### What needs to be done
Search the records for the word "Quand" and copy each line in which it appears.

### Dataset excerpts
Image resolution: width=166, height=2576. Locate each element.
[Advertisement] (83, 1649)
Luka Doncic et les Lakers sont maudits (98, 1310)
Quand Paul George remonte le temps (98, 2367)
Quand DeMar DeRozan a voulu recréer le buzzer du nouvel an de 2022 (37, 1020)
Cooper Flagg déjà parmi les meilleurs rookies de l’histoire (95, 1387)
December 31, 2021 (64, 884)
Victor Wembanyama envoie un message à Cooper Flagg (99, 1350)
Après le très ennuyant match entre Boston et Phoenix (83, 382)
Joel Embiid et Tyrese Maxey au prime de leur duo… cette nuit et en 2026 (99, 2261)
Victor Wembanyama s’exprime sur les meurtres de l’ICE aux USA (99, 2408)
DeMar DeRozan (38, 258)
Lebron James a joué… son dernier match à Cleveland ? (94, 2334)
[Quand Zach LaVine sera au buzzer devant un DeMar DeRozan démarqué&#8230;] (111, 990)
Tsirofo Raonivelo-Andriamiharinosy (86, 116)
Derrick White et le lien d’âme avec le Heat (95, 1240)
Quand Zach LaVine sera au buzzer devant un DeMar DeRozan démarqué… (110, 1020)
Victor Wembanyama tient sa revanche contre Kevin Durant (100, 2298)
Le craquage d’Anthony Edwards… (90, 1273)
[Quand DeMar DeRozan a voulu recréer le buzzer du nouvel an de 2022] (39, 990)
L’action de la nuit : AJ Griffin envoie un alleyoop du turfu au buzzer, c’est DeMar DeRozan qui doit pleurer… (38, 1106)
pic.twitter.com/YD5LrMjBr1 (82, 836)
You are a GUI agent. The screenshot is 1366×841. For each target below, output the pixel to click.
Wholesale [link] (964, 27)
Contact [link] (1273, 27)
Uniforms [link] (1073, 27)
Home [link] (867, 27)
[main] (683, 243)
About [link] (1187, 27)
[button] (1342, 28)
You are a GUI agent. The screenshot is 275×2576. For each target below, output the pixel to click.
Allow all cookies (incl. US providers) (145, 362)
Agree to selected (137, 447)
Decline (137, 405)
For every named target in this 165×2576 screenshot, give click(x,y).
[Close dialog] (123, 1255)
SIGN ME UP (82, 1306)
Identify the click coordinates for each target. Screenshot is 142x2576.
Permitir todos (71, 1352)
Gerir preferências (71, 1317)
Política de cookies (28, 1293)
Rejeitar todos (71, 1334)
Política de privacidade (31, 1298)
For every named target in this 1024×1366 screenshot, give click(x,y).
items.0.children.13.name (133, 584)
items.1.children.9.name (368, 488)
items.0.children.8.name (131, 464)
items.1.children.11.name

### Worked solution
Quand Paul George remonte le temps (98, 2367)
Quand DeMar DeRozan a voulu recréer le buzzer du nouvel an de 2022 (37, 1020)
[Quand Zach LaVine sera au buzzer devant un DeMar DeRozan démarqué&#8230;] (111, 990)
Quand Zach LaVine sera au buzzer devant un DeMar DeRozan démarqué… (110, 1020)
[Quand DeMar DeRozan a voulu recréer le buzzer du nouvel an de 2022] (39, 990)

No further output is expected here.